[Saved data entries]

▼

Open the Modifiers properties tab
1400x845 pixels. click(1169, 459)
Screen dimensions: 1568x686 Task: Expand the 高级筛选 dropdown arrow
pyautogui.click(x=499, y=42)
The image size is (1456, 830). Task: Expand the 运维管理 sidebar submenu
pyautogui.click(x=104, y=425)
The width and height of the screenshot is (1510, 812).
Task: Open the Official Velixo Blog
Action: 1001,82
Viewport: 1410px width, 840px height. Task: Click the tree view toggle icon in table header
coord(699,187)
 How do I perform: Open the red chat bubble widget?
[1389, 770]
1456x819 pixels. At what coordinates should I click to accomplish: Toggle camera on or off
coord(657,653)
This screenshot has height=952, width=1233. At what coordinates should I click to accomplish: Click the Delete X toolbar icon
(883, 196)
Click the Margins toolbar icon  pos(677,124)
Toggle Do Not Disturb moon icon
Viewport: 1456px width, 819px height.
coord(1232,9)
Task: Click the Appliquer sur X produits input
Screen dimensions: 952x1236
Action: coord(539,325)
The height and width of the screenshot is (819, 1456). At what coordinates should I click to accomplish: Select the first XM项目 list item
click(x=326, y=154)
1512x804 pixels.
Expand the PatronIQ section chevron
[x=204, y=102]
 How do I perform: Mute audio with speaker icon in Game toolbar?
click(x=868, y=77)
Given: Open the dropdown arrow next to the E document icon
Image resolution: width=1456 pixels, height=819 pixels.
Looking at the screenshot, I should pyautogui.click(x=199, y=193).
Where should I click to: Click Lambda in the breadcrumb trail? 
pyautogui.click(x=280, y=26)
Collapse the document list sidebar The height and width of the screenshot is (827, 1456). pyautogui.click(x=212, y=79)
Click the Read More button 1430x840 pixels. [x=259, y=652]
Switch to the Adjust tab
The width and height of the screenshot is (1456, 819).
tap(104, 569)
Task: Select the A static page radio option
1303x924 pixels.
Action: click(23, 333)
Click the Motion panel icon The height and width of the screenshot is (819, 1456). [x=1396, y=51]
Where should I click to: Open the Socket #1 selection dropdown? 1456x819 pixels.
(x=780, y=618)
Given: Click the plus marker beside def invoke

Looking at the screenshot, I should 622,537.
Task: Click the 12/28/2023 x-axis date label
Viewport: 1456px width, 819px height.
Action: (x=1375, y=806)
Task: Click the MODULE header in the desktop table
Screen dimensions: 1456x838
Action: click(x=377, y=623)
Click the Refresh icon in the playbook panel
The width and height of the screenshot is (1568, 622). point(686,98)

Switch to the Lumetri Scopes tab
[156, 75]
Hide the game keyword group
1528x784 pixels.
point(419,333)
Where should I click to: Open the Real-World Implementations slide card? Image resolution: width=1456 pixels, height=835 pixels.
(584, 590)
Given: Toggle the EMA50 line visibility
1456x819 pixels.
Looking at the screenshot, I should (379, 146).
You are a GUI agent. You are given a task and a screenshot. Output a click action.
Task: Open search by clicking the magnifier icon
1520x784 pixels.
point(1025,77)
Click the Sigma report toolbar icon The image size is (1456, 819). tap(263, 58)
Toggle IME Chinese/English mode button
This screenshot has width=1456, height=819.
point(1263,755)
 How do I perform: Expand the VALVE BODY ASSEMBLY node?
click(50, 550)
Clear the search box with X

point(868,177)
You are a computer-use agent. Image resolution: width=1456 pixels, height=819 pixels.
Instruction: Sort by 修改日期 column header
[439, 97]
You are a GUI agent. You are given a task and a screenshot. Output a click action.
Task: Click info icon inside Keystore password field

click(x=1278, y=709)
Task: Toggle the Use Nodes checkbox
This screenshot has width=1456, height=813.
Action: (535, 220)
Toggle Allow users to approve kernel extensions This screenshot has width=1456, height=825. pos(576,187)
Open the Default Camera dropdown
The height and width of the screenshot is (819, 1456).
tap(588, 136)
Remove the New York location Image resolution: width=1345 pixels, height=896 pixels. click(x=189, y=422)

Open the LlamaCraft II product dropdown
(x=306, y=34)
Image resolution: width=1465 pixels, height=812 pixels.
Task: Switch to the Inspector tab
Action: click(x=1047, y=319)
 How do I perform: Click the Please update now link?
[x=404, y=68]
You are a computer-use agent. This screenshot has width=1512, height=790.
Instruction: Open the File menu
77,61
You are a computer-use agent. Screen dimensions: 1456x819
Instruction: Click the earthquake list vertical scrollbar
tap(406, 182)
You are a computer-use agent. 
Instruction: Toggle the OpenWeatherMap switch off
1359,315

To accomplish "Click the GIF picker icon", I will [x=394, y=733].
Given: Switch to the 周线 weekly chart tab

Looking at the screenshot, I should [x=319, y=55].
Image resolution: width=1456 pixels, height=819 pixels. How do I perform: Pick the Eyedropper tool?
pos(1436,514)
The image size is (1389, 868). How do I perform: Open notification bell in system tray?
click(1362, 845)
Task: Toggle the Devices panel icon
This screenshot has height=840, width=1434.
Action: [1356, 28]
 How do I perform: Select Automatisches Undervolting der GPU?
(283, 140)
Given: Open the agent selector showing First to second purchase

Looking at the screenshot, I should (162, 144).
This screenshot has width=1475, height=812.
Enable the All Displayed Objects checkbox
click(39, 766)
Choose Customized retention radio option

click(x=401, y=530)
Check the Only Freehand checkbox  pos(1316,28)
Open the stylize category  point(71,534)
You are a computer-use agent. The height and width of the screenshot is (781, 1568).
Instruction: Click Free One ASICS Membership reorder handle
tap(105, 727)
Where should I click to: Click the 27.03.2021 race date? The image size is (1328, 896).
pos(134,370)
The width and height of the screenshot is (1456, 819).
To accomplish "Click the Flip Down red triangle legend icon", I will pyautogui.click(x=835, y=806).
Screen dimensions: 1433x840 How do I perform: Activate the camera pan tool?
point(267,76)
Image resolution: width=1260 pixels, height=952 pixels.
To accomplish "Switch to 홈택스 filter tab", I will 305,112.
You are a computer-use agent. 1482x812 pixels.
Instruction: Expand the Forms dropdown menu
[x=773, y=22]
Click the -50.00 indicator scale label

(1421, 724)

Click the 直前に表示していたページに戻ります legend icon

▲

Throughout the records above, find the lines in which the word "will" appears and return them.

*Expected answer:*
To accomplish "Click the GIF picker icon", I will [x=394, y=733].
To accomplish "Click the Flip Down red triangle legend icon", I will pyautogui.click(x=835, y=806).
To accomplish "Switch to 홈택스 filter tab", I will 305,112.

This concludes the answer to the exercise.